(Screenshot grounding data)
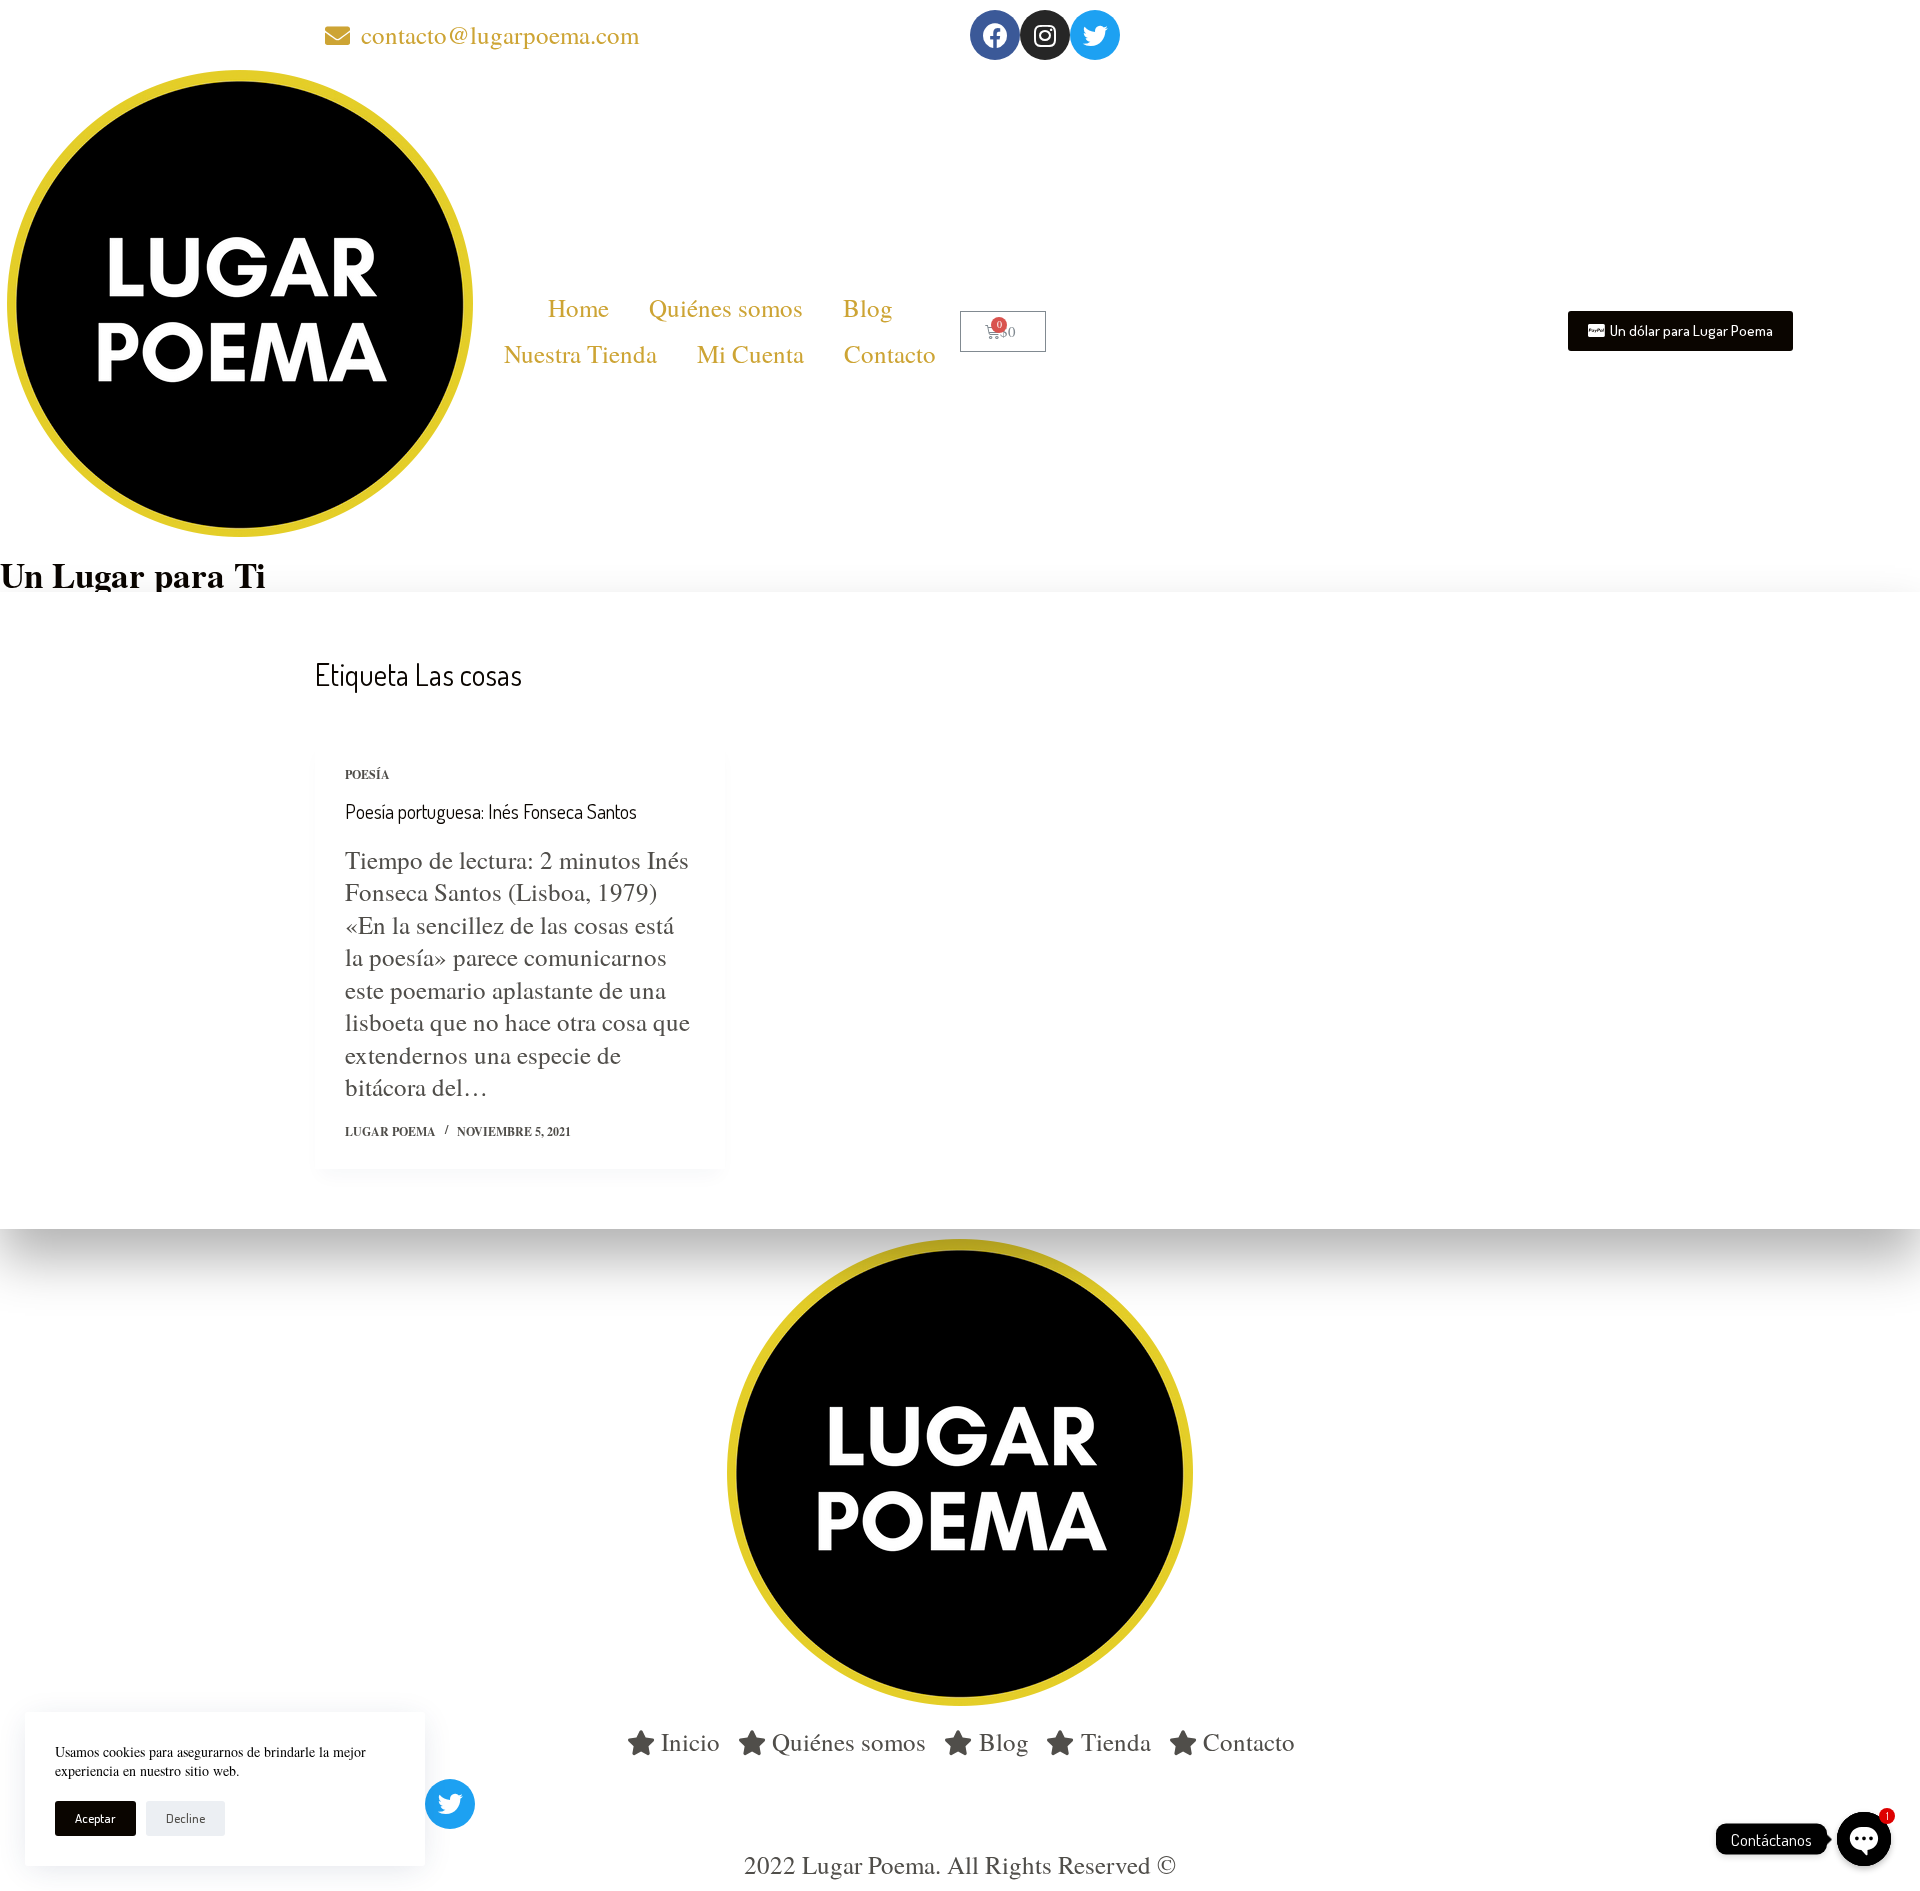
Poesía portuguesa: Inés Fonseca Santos (491, 811)
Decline (185, 1818)
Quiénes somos (726, 307)
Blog (868, 307)
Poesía (367, 774)
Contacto (890, 353)
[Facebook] (995, 35)
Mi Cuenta (750, 353)
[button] (1680, 331)
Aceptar (95, 1818)
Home (578, 307)
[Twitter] (1095, 35)
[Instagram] (1045, 35)
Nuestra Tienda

What the task asks: Every line above is to be reproduced verbatim, and the pictures are to be omitted.

Task result:
Poesía portuguesa: Inés Fonseca Santos (491, 811)
Decline (185, 1818)
Quiénes somos (726, 307)
Blog (868, 307)
Poesía (367, 774)
Contacto (890, 353)
[Facebook] (995, 35)
Mi Cuenta (750, 353)
[button] (1680, 331)
Aceptar (95, 1818)
Home (578, 307)
[Twitter] (1095, 35)
[Instagram] (1045, 35)
Nuestra Tienda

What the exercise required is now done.